> Instructions to follow
Convert every line of the items below into a JSON list of strings, one string per line, leaving out blank lines.

> Provided material
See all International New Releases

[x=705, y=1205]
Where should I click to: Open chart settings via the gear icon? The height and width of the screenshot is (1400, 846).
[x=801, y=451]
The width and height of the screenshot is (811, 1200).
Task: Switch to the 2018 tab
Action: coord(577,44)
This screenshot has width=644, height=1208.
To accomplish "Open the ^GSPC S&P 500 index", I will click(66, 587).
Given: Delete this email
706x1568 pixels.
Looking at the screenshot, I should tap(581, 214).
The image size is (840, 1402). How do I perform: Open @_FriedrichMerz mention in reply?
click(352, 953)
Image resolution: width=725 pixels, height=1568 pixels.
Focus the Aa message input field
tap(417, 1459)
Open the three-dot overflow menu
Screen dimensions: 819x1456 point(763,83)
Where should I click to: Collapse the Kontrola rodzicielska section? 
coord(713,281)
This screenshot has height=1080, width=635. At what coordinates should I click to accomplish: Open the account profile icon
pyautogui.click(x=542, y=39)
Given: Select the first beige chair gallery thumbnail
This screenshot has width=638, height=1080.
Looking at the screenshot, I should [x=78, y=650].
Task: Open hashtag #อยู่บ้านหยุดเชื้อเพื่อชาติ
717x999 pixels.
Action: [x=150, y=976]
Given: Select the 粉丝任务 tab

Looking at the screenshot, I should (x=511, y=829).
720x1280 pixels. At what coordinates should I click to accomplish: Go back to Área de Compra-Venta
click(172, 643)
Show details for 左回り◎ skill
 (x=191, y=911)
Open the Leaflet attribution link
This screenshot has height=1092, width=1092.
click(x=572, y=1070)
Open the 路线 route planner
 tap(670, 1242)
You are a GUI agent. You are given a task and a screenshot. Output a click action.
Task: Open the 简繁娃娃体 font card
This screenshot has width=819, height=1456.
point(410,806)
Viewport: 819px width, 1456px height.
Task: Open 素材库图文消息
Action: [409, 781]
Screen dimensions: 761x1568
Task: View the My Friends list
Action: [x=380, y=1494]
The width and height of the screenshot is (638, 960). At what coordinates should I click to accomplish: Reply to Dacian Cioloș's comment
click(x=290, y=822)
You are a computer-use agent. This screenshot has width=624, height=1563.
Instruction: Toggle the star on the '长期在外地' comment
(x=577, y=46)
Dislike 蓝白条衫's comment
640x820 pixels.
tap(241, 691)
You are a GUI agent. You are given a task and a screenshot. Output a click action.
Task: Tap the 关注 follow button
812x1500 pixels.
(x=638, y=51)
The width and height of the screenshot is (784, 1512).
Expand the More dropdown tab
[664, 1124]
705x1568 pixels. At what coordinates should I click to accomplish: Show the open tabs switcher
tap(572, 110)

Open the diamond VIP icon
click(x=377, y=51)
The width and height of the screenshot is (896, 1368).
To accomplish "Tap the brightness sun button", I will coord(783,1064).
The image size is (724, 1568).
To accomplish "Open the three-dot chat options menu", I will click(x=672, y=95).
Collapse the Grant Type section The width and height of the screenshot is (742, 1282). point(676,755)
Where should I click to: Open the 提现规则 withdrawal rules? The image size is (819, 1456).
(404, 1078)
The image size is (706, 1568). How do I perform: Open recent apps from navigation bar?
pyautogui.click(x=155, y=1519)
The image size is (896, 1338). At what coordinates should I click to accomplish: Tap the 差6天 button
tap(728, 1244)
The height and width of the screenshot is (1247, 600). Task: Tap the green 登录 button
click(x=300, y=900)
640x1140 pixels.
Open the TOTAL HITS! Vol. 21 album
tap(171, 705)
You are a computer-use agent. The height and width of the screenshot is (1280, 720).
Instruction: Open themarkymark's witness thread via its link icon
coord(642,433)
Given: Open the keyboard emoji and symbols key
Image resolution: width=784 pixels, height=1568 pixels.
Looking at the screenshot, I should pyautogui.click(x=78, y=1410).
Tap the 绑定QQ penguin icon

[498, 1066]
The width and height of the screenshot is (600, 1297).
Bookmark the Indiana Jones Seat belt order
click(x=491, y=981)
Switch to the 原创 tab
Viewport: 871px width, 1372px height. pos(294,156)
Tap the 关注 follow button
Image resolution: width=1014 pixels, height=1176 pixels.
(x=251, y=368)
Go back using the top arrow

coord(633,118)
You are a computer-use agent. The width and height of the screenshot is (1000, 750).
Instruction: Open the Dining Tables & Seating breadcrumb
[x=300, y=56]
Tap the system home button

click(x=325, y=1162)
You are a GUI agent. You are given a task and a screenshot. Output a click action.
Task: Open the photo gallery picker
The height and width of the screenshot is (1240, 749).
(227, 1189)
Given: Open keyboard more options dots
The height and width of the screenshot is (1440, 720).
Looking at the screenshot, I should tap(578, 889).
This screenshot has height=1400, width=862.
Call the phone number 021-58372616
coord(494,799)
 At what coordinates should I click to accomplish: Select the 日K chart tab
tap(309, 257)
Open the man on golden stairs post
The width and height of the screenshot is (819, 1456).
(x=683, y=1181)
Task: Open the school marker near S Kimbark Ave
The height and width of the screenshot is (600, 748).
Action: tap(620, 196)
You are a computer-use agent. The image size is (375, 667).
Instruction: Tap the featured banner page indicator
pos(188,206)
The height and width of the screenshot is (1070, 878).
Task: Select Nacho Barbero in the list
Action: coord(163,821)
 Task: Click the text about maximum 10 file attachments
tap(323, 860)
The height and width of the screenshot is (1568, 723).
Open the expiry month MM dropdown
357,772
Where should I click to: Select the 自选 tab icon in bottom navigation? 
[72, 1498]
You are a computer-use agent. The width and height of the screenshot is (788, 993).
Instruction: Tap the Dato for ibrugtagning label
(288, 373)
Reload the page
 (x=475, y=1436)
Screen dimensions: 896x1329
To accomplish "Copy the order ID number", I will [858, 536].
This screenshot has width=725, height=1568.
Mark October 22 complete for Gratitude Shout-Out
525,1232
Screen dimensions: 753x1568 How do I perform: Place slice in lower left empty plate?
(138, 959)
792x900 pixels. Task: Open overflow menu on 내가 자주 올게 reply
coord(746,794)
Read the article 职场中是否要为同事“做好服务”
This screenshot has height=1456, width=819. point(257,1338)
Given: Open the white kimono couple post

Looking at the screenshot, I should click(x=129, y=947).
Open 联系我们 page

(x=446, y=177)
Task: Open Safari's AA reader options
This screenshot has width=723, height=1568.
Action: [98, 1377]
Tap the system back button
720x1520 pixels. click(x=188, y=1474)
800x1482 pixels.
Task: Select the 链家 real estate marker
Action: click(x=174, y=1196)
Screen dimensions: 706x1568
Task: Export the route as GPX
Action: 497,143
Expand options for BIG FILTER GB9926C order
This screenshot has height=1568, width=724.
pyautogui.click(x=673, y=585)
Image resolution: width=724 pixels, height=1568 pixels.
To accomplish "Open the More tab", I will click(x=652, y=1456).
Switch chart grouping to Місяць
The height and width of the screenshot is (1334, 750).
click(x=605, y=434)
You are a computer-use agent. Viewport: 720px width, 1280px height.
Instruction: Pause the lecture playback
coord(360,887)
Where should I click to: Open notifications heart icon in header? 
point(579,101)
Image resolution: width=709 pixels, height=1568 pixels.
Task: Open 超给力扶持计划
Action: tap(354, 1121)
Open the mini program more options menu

> The reply
[
  "See all International New Releases",
  "[x=705, y=1205]",
  "Where should I click to: Open chart settings via the gear icon? The height and width of the screenshot is (1400, 846).",
  "[x=801, y=451]",
  "The width and height of the screenshot is (811, 1200).",
  "Task: Switch to the 2018 tab",
  "Action: coord(577,44)",
  "This screenshot has width=644, height=1208.",
  "To accomplish \"Open the ^GSPC S&P 500 index\", I will click(66, 587).",
  "Given: Delete this email",
  "706x1568 pixels.",
  "Looking at the screenshot, I should tap(581, 214).",
  "The image size is (840, 1402). How do I perform: Open @_FriedrichMerz mention in reply?",
  "click(352, 953)",
  "Image resolution: width=725 pixels, height=1568 pixels.",
  "Focus the Aa message input field",
  "tap(417, 1459)",
  "Open the three-dot overflow menu",
  "Screen dimensions: 819x1456 point(763,83)",
  "Where should I click to: Collapse the Kontrola rodzicielska section? ",
  "coord(713,281)",
  "This screenshot has height=1080, width=635. At what coordinates should I click to accomplish: Open the account profile icon",
  "pyautogui.click(x=542, y=39)",
  "Given: Select the first beige chair gallery thumbnail",
  "This screenshot has width=638, height=1080.",
  "Looking at the screenshot, I should [x=78, y=650].",
  "Task: Open hashtag #อยู่บ้านหยุดเชื้อเพื่อชาติ",
  "717x999 pixels.",
  "Action: [x=150, y=976]",
  "Given: Select the 粉丝任务 tab",
  "Looking at the screenshot, I should (x=511, y=829).",
  "720x1280 pixels. At what coordinates should I click to accomplish: Go back to Área de Compra-Venta",
  "click(172, 643)",
  "Show details for 左回り◎ skill",
  " (x=191, y=911)",
  "Open the Leaflet attribution link",
  "This screenshot has height=1092, width=1092.",
  "click(x=572, y=1070)",
  "Open the 路线 route planner",
  " tap(670, 1242)",
  "You are a GUI agent. You are given a task and a screenshot. Output a click action.",
  "Task: Open the 简繁娃娃体 font card",
  "This screenshot has width=819, height=1456.",
  "point(410,806)",
  "Viewport: 819px width, 1456px height.",
  "Task: Open 素材库图文消息",
  "Action: [409, 781]",
  "Screen dimensions: 761x1568",
  "Task: View the My Friends list",
  "Action: [x=380, y=1494]",
  "The width and height of the screenshot is (638, 960). At what coordinates should I click to accomplish: Reply to Dacian Cioloș's comment",
  "click(x=290, y=822)",
  "You are a computer-use agent. This screenshot has width=624, height=1563.",
  "Instruction: Toggle the star on the '长期在外地' comment",
  "(x=577, y=46)",
  "Dislike 蓝白条衫's comment",
  "640x820 pixels.",
  "tap(241, 691)",
  "You are a GUI agent. You are given a task and a screenshot. Output a click action.",
  "Task: Tap the 关注 follow button",
  "812x1500 pixels.",
  "(x=638, y=51)",
  "The width and height of the screenshot is (784, 1512).",
  "Expand the More dropdown tab",
  "[664, 1124]",
  "705x1568 pixels. At what coordinates should I click to accomplish: Show the open tabs switcher",
  "tap(572, 110)",
  "Open the diamond VIP icon",
  "click(x=377, y=51)",
  "The width and height of the screenshot is (896, 1368).",
  "To accomplish \"Tap the brightness sun button\", I will coord(783,1064).",
  "The image size is (724, 1568).",
  "To accomplish \"Open the three-dot chat options menu\", I will click(x=672, y=95).",
  "Collapse the Grant Type section The width and height of the screenshot is (742, 1282). point(676,755)",
  "Where should I click to: Open the 提现规则 withdrawal rules? The image size is (819, 1456).",
  "(404, 1078)",
  "The image size is (706, 1568). How do I perform: Open recent apps from navigation bar?",
  "pyautogui.click(x=155, y=1519)",
  "The image size is (896, 1338). At what coordinates should I click to accomplish: Tap the 差6天 button",
  "tap(728, 1244)",
  "The height and width of the screenshot is (1247, 600). Task: Tap the green 登录 button",
  "click(x=300, y=900)",
  "640x1140 pixels.",
  "Open the TOTAL HITS! Vol. 21 album",
  "tap(171, 705)",
  "You are a computer-use agent. The height and width of the screenshot is (1280, 720).",
  "Instruction: Open themarkymark's witness thread via its link icon",
  "coord(642,433)",
  "Given: Open the keyboard emoji and symbols key",
  "Image resolution: width=784 pixels, height=1568 pixels.",
  "Looking at the screenshot, I should pyautogui.click(x=78, y=1410).",
  "Tap the 绑定QQ penguin icon",
  "[498, 1066]",
  "The width and height of the screenshot is (600, 1297).",
  "Bookmark the Indiana Jones Seat belt order",
  "click(x=491, y=981)",
  "Switch to the 原创 tab",
  "Viewport: 871px width, 1372px height. pos(294,156)",
  "Tap the 关注 follow button",
  "Image resolution: width=1014 pixels, height=1176 pixels.",
  "(x=251, y=368)",
  "Go back using the top arrow",
  "coord(633,118)",
  "You are a computer-use agent. The width and height of the screenshot is (1000, 750).",
  "Instruction: Open the Dining Tables & Seating breadcrumb",
  "[x=300, y=56]",
  "Tap the system home button",
  "click(x=325, y=1162)",
  "You are a GUI agent. You are given a task and a screenshot. Output a click action.",
  "Task: Open the photo gallery picker",
  "The height and width of the screenshot is (1240, 749).",
  "(227, 1189)",
  "Given: Open keyboard more options dots",
  "The height and width of the screenshot is (1440, 720).",
  "Looking at the screenshot, I should tap(578, 889).",
  "This screenshot has height=1400, width=862.",
  "Call the phone number 021-58372616",
  "coord(494,799)",
  " At what coordinates should I click to accomplish: Select the 日K chart tab",
  "tap(309, 257)",
  "Open the man on golden stairs post",
  "The width and height of the screenshot is (819, 1456).",
  "(x=683, y=1181)",
  "Task: Open the school marker near S Kimbark Ave",
  "The height and width of the screenshot is (600, 748).",
  "Action: tap(620, 196)",
  "You are a computer-use agent. The image size is (375, 667).",
  "Instruction: Tap the featured banner page indicator",
  "pos(188,206)",
  "The height and width of the screenshot is (1070, 878).",
  "Task: Select Nacho Barbero in the list",
  "Action: coord(163,821)",
  " Task: Click the text about maximum 10 file attachments",
  "tap(323, 860)",
  "The height and width of the screenshot is (1568, 723).",
  "Open the expiry month MM dropdown",
  "357,772",
  "Where should I click to: Select the 自选 tab icon in bottom navigation? ",
  "[72, 1498]",
  "You are a computer-use agent. The width and height of the screenshot is (788, 993).",
  "Instruction: Tap the Dato for ibrugtagning label",
  "(288, 373)",
  "Reload the page",
  " (x=475, y=1436)",
  "Screen dimensions: 896x1329",
  "To accomplish \"Copy the order ID number\", I will [858, 536].",
  "This screenshot has width=725, height=1568.",
  "Mark October 22 complete for Gratitude Shout-Out",
  "525,1232",
  "Screen dimensions: 753x1568 How do I perform: Place slice in lower left empty plate?",
  "(138, 959)",
  "792x900 pixels. Task: Open overflow menu on 내가 자주 올게 reply",
  "coord(746,794)",
  "Read the article 职场中是否要为同事“做好服务”",
  "This screenshot has height=1456, width=819. point(257,1338)",
  "Given: Open the white kimono couple post",
  "Looking at the screenshot, I should click(x=129, y=947).",
  "Open 联系我们 page",
  "(x=446, y=177)",
  "Task: Open Safari's AA reader options",
  "This screenshot has width=723, height=1568.",
  "Action: [98, 1377]",
  "Tap the system back button",
  "720x1520 pixels. click(x=188, y=1474)",
  "800x1482 pixels.",
  "Task: Select the 链家 real estate marker",
  "Action: click(x=174, y=1196)",
  "Screen dimensions: 706x1568",
  "Task: Export the route as GPX",
  "Action: 497,143",
  "Expand options for BIG FILTER GB9926C order",
  "This screenshot has height=1568, width=724.",
  "pyautogui.click(x=673, y=585)",
  "Image resolution: width=724 pixels, height=1568 pixels.",
  "To accomplish \"Open the More tab\", I will click(x=652, y=1456).",
  "Switch chart grouping to Місяць",
  "The height and width of the screenshot is (1334, 750).",
  "click(x=605, y=434)",
  "You are a computer-use agent. Viewport: 720px width, 1280px height.",
  "Instruction: Pause the lecture playback",
  "coord(360,887)",
  "Where should I click to: Open notifications heart icon in header? ",
  "point(579,101)",
  "Image resolution: width=709 pixels, height=1568 pixels.",
  "Task: Open 超给力扶持计划",
  "Action: tap(354, 1121)",
  "Open the mini program more options menu"
]